WHAT TO WORK ON:
(a) In the comment thread on rising prices, why does the FTC have no teeth?
(b) From the comment thread on rising prices, output the stretch from "I love all the" through "so dammed often.", copied word for word.

GIVEN PASSAGE:
• • •
I love all the headlines that declare [report about thing you already figured out years ago] was in fact true, like it's a fucking surprise. Some would say it's good to have corroborating data, but it never seems to help and I'm just exhausted being right so dammed often.
The grocery stores are mostly monopolies too. I am lucky enough to have a couple good small privately owned grocery stores near me. Their prices haven't gone up nearly as much.
What stunning observational powers they have over there at the FTC. Too bad they don't have any teeth because the government doesn't fund them even close to adequately.
Prices were always going to rise, COVID just gave them an excuse to accelerate it in a shorter amount of time. In Capitalism every company with stockholders has to show ever-increasing profits, because it's never enough. Even if you knock it out of the park one year, you're expected to knock it out of the park even further the next year. And so they keep charging as much as they think they can get away with, and it's really not sustainable. We're approaching the limits of it now as everyone is taking so much that the average citizen doesn't have much more to give.
You expect prices to decrease when demand increases? I would expect the FTC to have taken an economics 101 class.
• • •
Stored records:
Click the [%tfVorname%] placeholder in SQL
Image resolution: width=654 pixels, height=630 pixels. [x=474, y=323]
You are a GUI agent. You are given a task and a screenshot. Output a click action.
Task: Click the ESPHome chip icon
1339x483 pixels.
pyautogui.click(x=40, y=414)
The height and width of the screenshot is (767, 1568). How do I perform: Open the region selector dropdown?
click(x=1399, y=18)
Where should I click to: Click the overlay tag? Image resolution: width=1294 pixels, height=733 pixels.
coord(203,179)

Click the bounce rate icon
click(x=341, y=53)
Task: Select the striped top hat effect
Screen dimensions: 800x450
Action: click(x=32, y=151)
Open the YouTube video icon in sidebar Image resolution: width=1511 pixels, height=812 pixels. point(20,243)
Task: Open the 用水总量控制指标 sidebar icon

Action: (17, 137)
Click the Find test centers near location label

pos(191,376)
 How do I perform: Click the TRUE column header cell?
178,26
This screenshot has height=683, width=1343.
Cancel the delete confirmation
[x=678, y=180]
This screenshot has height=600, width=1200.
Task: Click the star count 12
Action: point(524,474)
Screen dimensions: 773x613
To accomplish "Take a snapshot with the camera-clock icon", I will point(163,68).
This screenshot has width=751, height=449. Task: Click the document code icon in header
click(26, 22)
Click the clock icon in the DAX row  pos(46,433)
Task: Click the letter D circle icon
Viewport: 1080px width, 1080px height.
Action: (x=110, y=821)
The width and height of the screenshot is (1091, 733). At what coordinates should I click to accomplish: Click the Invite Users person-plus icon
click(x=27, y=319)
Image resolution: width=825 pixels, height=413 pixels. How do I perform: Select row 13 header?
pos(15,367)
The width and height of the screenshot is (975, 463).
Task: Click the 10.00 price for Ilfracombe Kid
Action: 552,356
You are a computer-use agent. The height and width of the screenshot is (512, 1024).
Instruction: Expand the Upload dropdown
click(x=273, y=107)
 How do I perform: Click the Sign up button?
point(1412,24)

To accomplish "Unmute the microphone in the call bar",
• • •
SOLUTIONS IN ORDER:
(a) The government doesn't fund it even close to adequately.

(b)
I love all the headlines that declare [report about thing you already figured out years ago] was in fact true, like it's a fucking surprise. Some would say it's good to have corroborating data, but it never seems to help and I'm just exhausted being right so dammed often.